L'Agent 212 (1981 - en cours, Cauvin & Kox)

Publié le par GouxMathieu

   Il y a quelques semaines de cela, Raoul Cauvin nous quittait, laissant un vide immense. J'ai déjà eu parlé de lui, et de l'une de ses séries sur ce journal : il y en a tant d'autres pourtant. J'ai parcouru une nouvelle fois, et tout récemment, l'Agent 212, la plus médiocre et la plus sympathique de celles que je puis connaître.

 

   L'Agent 212 fait partie des séries thématiques dans lesquelles excellait le scénariste prodigue et qui se consacre à tel ou tel corps de métier : les infirmières, les professeurs, les chauffeurs de taxi, que sais-je. La chose n'est cependant pas tout à fait réalisée ici, dans la mesure où bien que la série parle, grossièrement, de la police, elle se concentre sur une figure tutélaire, ledit Agent 212, alors que Les Femmes en blanc par exemple, Les Profs encore, se faisaient série chorale et modulaient le point de vue. L'Agent 212 n'est ainsi pas tant une bande dessinée sur la police qu'une bande dessinée sur un policier.

   Il peut être étrange de lire cette série aujourd'hui, compte tenu de l'actualité que nous savons, en France, concernant la police et ses relations avec la population, pour être volontairement vague.

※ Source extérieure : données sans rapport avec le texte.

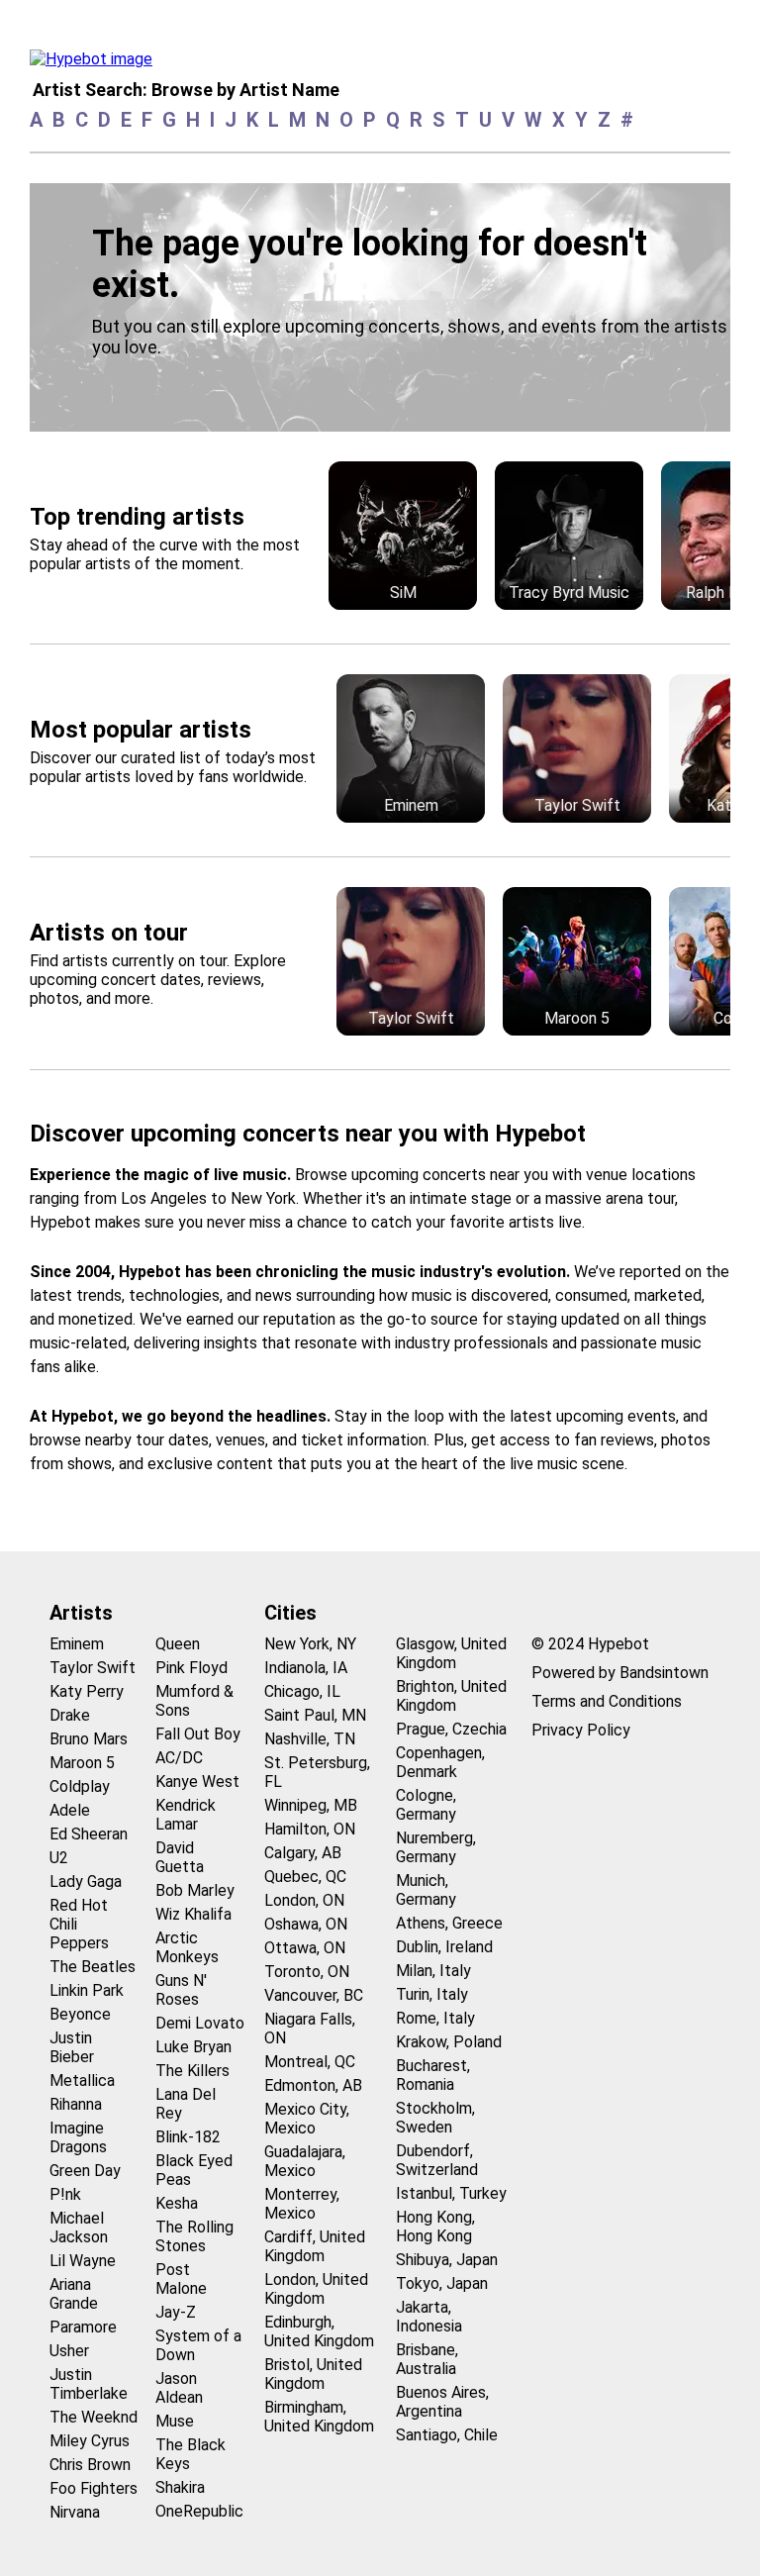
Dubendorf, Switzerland (437, 2160)
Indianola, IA (305, 1667)
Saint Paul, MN (315, 1715)
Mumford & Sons (194, 1701)
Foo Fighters (93, 2488)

Bizarrement, elle en deviendrait presque meilleure : car le scénariste évite l'écueil que l'on craignait, de trop héroïser sa figure ; et même comme pour plaire aux derniers, on évite aussi de le rendre parfaitement ridicule. En un mot, il l'humanise comme Franquin, jadis, humanisait occasionnellement Longtarin entre deux contraventions et un fantasme autoritaire.

   Il est ainsi étrange, surtout quand on connaît les autres séries, de voir à quel point on parle finalement peu de la police dans cette série : si ce n'est une (presque) unique histoire, qui parle de la façon dont Arthur parvient à faire grève malgré l'interdiction due à son statut, pour améliorer les conditions de travail de ses compagnons, une autre qui évoque le faible nombre de femmes dans la police, une dernière qui parle de l'usage des armes à feu, Raoul Cauvin compose son personnage comme il le ferait d'un contrôleur des impôts ou d'un quelconque rond-de-cuir. Arthur est un agent de la fonction publique tenu de faire son travail, mais qui rêve surtout de ses pantoufles, de sa série télévisée et de son divan.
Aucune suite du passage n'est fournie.